#### EXCERPTED TEXT

The Fiat Mini platform is an automobile platform shared among city cars of the Fiat Group.

Specification
Developed in the late 1990s in Turin, Italy, the Mini platform was designed to be adaptable to the city cars sold by Fiat Group. The Mini platform replaced the old Panda platform (code project Type Zero; Tipo Zero in Italian) dating back to 1980. All components were totally new, and were made to be adaptable to more types of small vehicles (including hatchback, convertible and crossover SUV). The frame makes heavy use of high-strength steel. Cars built on the Mini platform can accommodate either front- or four-wheel drive, using only front-mounted transverse engines. The standard version was of the platform is designed for MacPherson strut front suspension and torsion beam rear suspension but the four wheel drive version was re-engineered with independent semi-trailing arms rear suspension and electronic Limited slip differential. A concept version was used in the 1999 Fiat Ecobasic prototype, powered by a small 1.2 JTD Multijet engine, but the first production vehicle on the platform was the Mk2 Fiat Panda in 2003 – a five-door hatchback with a high roof which allowed for increased interior space compared to most of its competitors. The architecture has been developed for production by Fiat in Poland, in Mexico by Chrysler (when the Fiat 500 was adapted for sale in the USA) and later in Italy at Pomigliano d'Arco plant (when production of the Fiat Panda Mk3 began there). The Mini platform has a wheelbase of 2,299mm in the standard version (2,305mm in 4x4 version), which is used on the Fiat Panda Mk2. In 2007, the platform spawned two smaller three-door hatchbacks: the Fiat 500 and Ford Ka Mk2. A Long wheelbase version (2,390mm) of the platform was used in the Lancia Ypsilon Mk3, launched in 2011. In 2012, the third generation of Fiat Panda was launched, again using the standard-wheelbase version, but at the 2,305mm wheelbase previously used only for the 4x4 mode. Vehicles based on Fiat Mini platform:
 1999 Fiat Ecobasic concept car
 2003—2012 Fiat Panda Mk2
 2005—2010 Fiat Panda Hydrogen
 2007—present Fiat 500
 2008—2016 Ford Ka Mk2
 2011—present Lancia Ypsilon Mk3
 2012–present Fiat Panda Mk3

Gallery

"Economy" platform
The "Economy" platform, is a chassis created for the small low cost vehicle produced by FCA in South America. It is a new platform introduced first with the Fiat Uno (codeproject 327) in 2010 assembly in Betim, Brasil. Fiat said "the Panda and Uno were born together in design and share the same concept, but have no mechanical parts in common". Fiat claims that the Uno uses 82% new components, being based on the old Fiat Palio.

########
#### RECORD EXCERPTS

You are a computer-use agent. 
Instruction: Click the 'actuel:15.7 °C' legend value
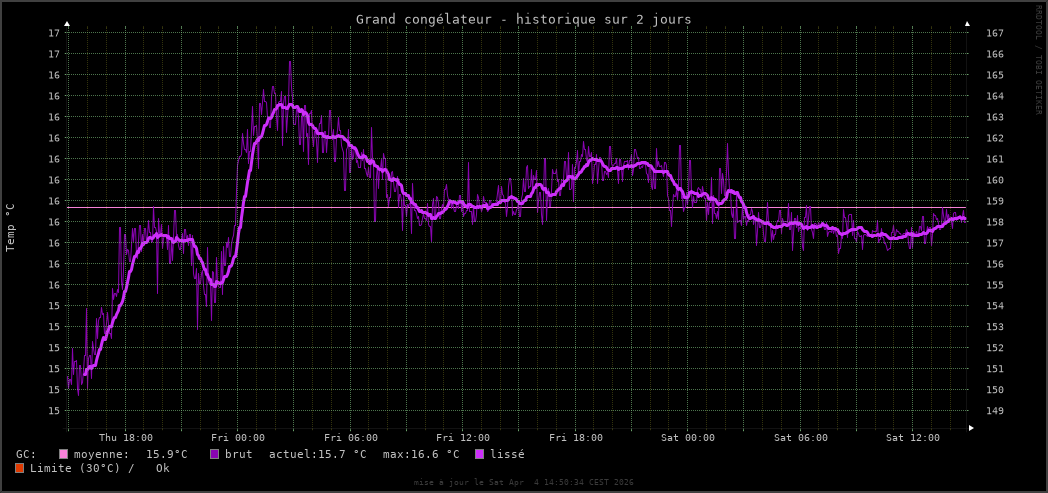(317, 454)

########
#### RECORD EXCERPTS

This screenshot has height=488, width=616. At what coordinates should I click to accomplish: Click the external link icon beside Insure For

########
#### RECORD EXCERPTS

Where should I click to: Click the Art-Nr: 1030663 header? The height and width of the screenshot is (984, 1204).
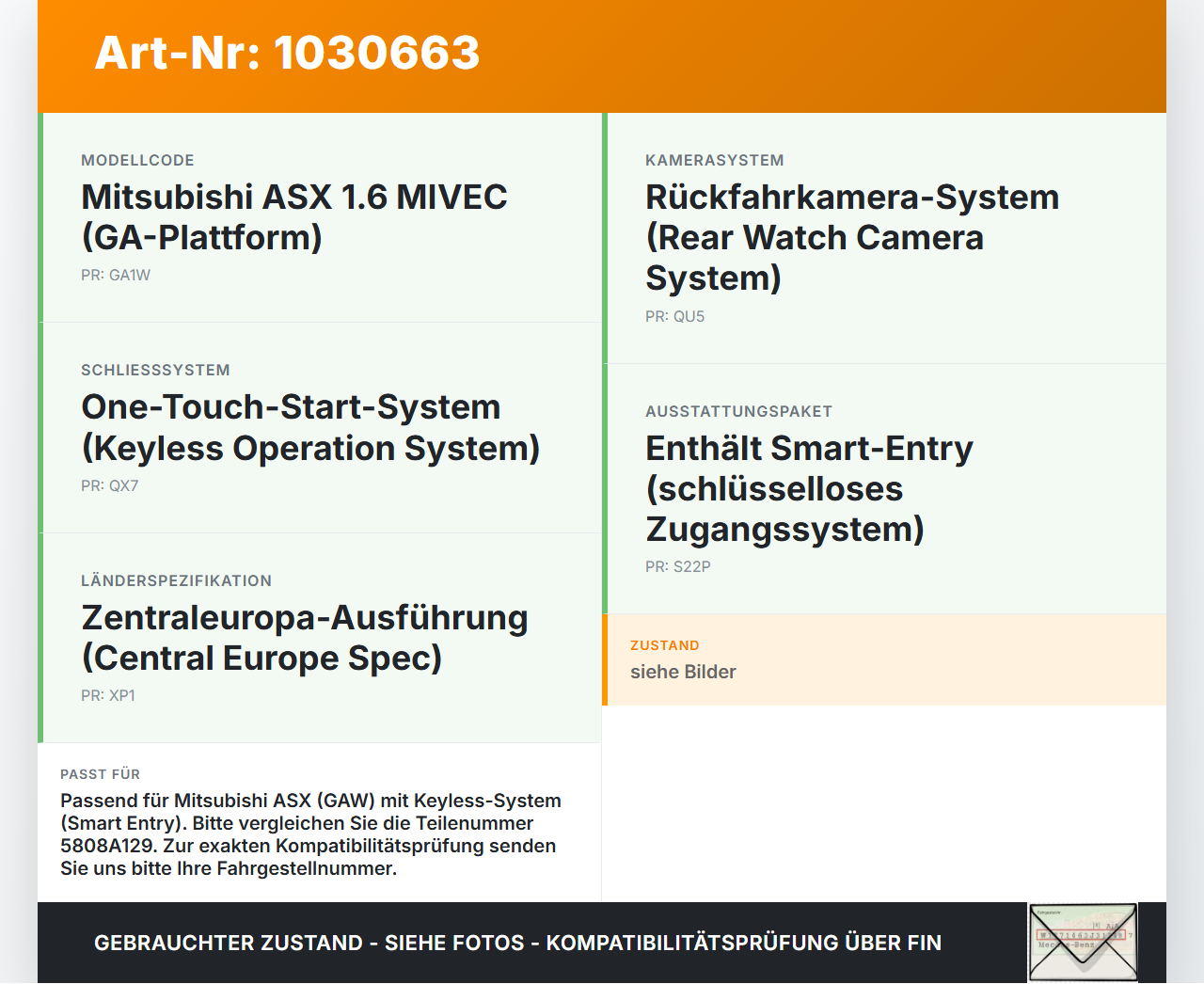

########

◆ **TO BE DONE**:
From the text on the Fiat Mini platform, list every vehicle given in its list of vehicles based on that platform, with the years shown for each. You can complete this without the records.

◆ **ANSWER IN FULL**:
- 1999 Fiat Ecobasic concept car
- 2003–2012 Fiat Panda Mk2
- 2005–2010 Fiat Panda Hydrogen
- 2007–present Fiat 500
- 2008–2016 Ford Ka Mk2
- 2011–present Lancia Ypsilon Mk3
- 2012–present Fiat Panda Mk3